De ses objets idéaux, notre auteur ne dit rien.
Ferraris s’attaque résolument à la question de la validité et de la pertinence du savoir quant aux objets sociaux. Est-il vrai que rien ne puisse être dit de façon fiable à leur sujet? Ferraris parle du « mythe du tout autre » qui serait répandu selon lui par les postmodernes :
« Les antiréalistes pourraient répliquer avec un geste argumentatif qui leur est cher : la tendance au « tout autre ». Elle consiste à soutenir que nous pouvons tous être d’accord autour de l’existence (banale) des tables et chaises, mais que les choses importantes d’un point de vue philosophique sont « tout autres ». » (p. 70)
Ferraris, en vue de réintroduire les objets sociaux, ou à tout le moins partie d’entre eux, dans la sphère du connaissable, introduit la notion de l’irrévocabilité des actes qui ont été enregistrés, des actes « inscrits » (p. 78-86). Il présente sa proposition comme une version faible du textualisme de Derrida et voici comment il introduit cette notion :
« Les postmodernes ont affirmé que la nature est socialement construite, une thèse qui a surtout l’effet d’une boutade. Plus sérieusement, ils ont soutenu une forme d’irréalisme des objets sociaux, base de la thèse de la postmodernité comme réalité liquide et évanescente.
La société émerge de l’analyse des caractéristiques spécifiques des objets sociaux comme n’étant pas du tout liquide : elle est faite d’objets, promesses et paris, argent et passeports, qui peuvent être plus solides que les tables et les chaises, et dont tout le bonheur ou tout le malheur de nos vies dépendent. » (p. 79)
Le recours à cet argument de l’irrévocabilité des actes sociaux inscrits, disqualifierait, je crois, cette mouvance dans la sociologie qu’on attribue à l’école de Francfort, mouvance dans laquelle on ne recule pas devant la tentation de psychanalyser toute une société, et dont j’ai parlé dans la section « Revisiter le slogan Libérez-nous des libéraux » en parlant des auteurs Gérard Beaudet et Éric Martin. Plus loin dans son texte, Ferraris, référant à l’auteur John Searle, dit de lui que sa thèse sur la constitution des sociétés « fait dépendre la réalité sociale entière de l’action d’une entité plutôt mystérieuse, l’intentionnalité collective, qui se chargerait de la transformation du physique dans le social. » (p. 83)
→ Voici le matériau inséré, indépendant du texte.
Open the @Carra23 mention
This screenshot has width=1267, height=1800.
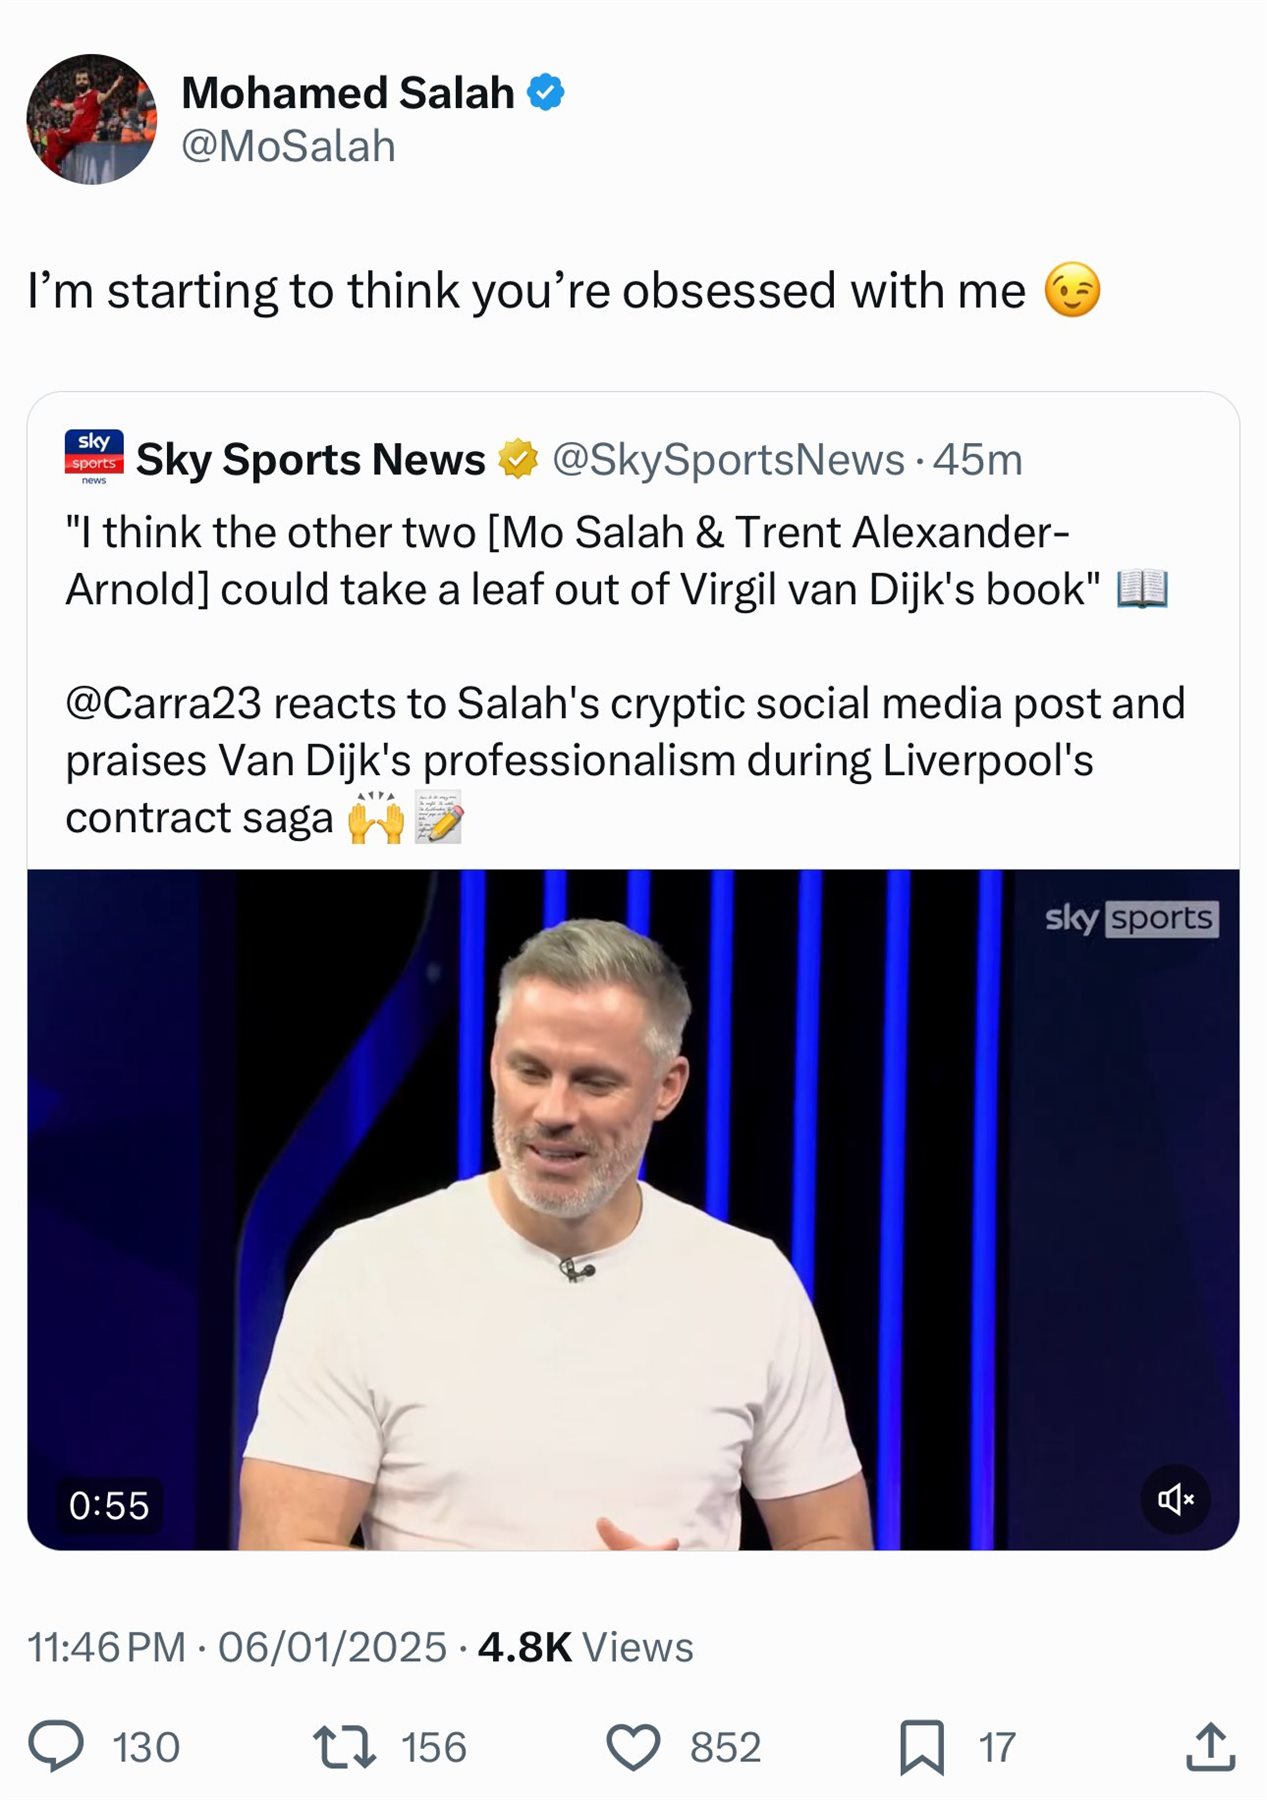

En rappelant bien simplement que les sociétés, aussi loin qu’on les étudie dans le passé, ont fondé leur fonctionnement et leur survivance sur des textes de lois et des actes qu’on pourrait qualifier de notariés, Ferraris ne fait que rappeler à des philosophes égarés que, même dans le domaine social, un savoir fiable peut être élaboré. « L’homme est un animal qui peut promettre », rappelle-t-il, dans les termes de Nietzsche, et ses promesses sont enregistrées. Mais que, ici aussi, une forme de réalisme et d’objectivité est requise et, surtout, possible. La méthode décrite dans la maxime pragmatiste s’applique ici aussi : décrire les objets sociaux par leurs effets sur les acteurs sociaux.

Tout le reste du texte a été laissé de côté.